START Data for the task

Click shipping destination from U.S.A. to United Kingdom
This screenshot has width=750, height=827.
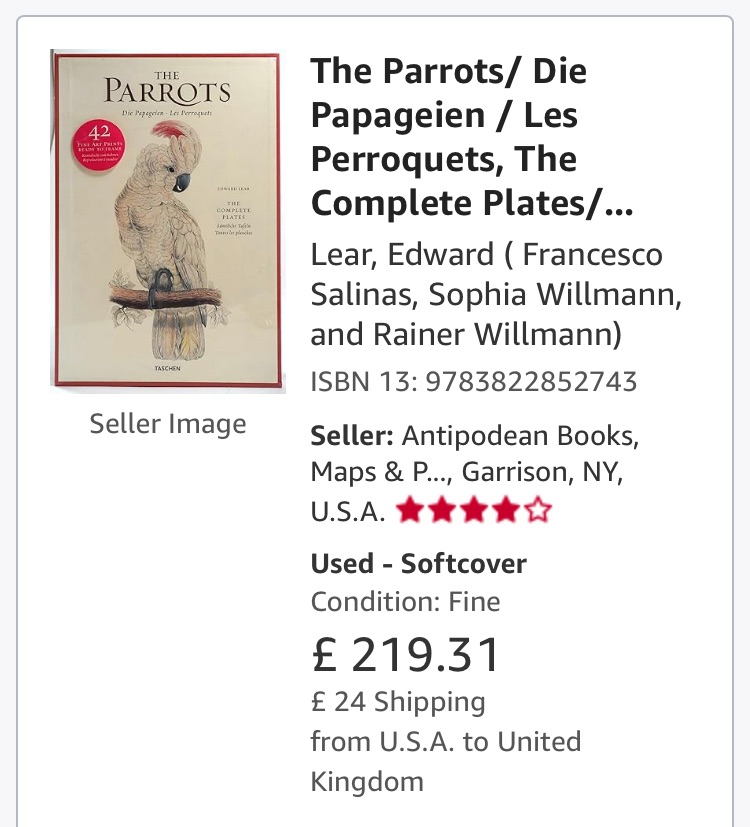click(x=446, y=761)
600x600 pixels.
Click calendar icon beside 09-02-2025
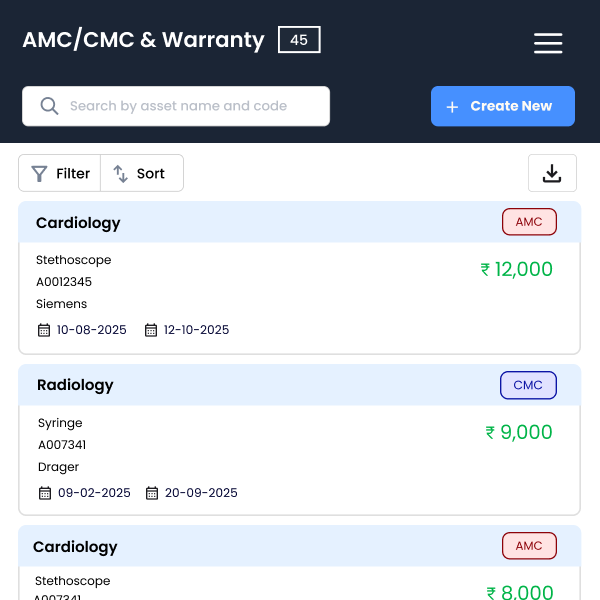point(45,493)
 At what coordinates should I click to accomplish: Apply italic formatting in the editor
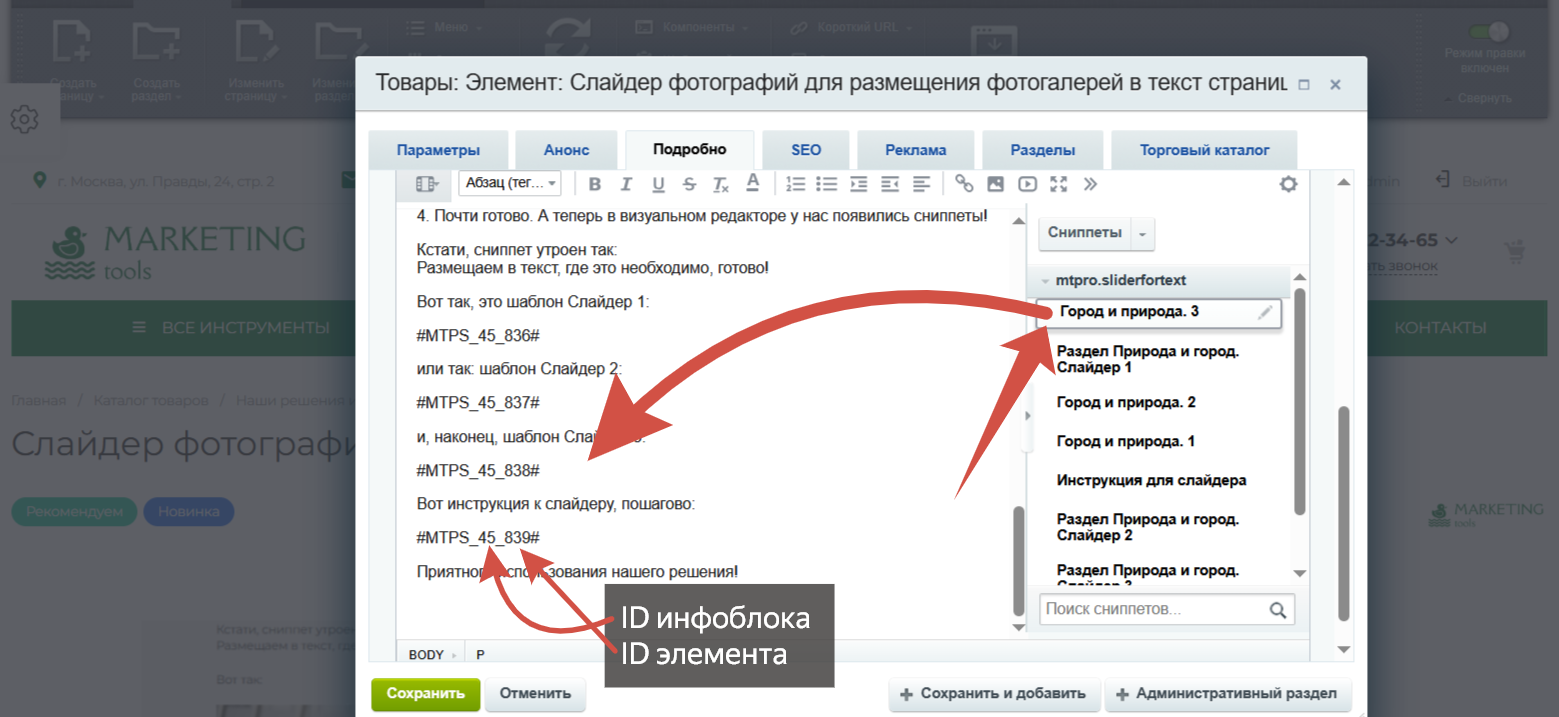pos(627,183)
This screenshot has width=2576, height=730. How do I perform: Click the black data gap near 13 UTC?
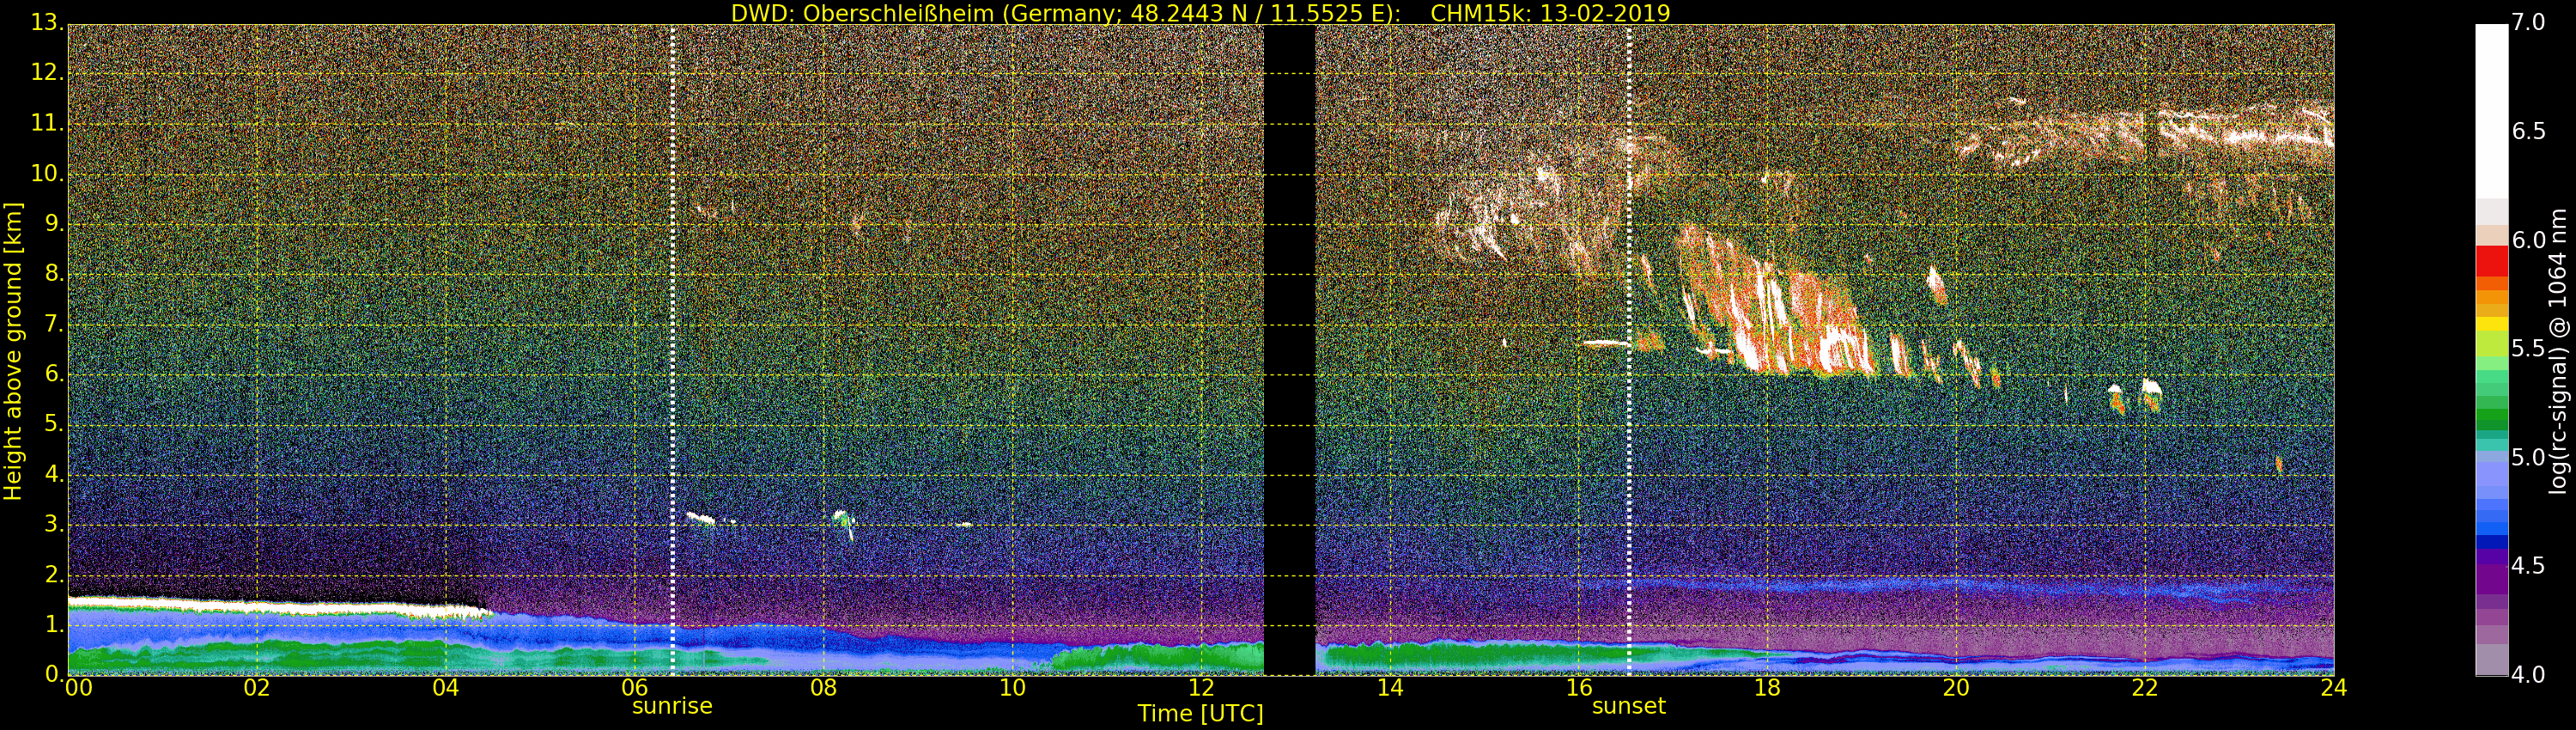click(1289, 350)
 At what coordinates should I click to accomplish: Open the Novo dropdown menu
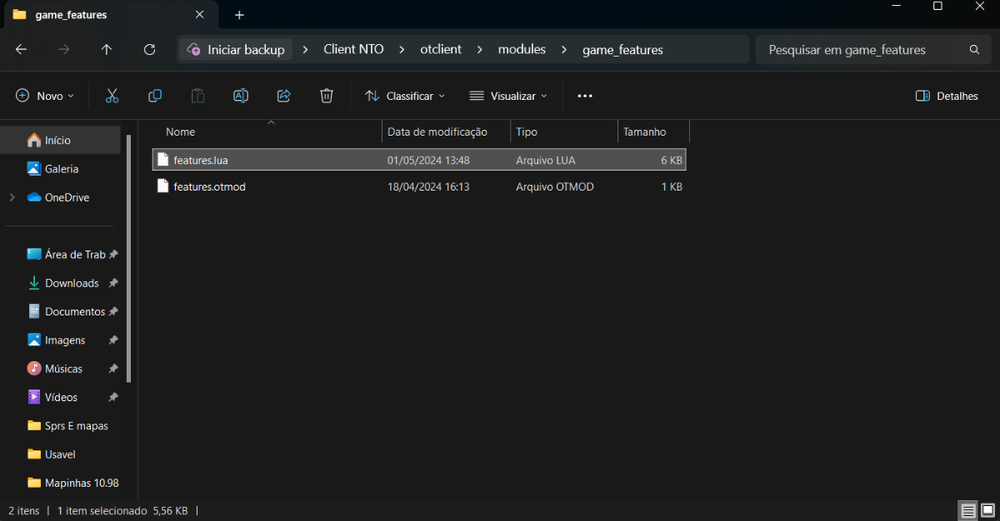click(45, 96)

END Data for the task

Please give the records above again exactly as they stand, with no pictures.

Click shipping destination from U.S.A. to United Kingdom
This screenshot has width=750, height=827.
click(x=446, y=761)
600x600 pixels.
Click calendar icon beside 09-02-2025
point(45,493)
 At what coordinates should I click to accomplish: Apply italic formatting in the editor
pos(627,183)
This screenshot has width=2576, height=730. How do I perform: Click the black data gap near 13 UTC?
click(1289, 350)
 At what coordinates should I click to accomplish: Open the Novo dropdown menu
click(45, 96)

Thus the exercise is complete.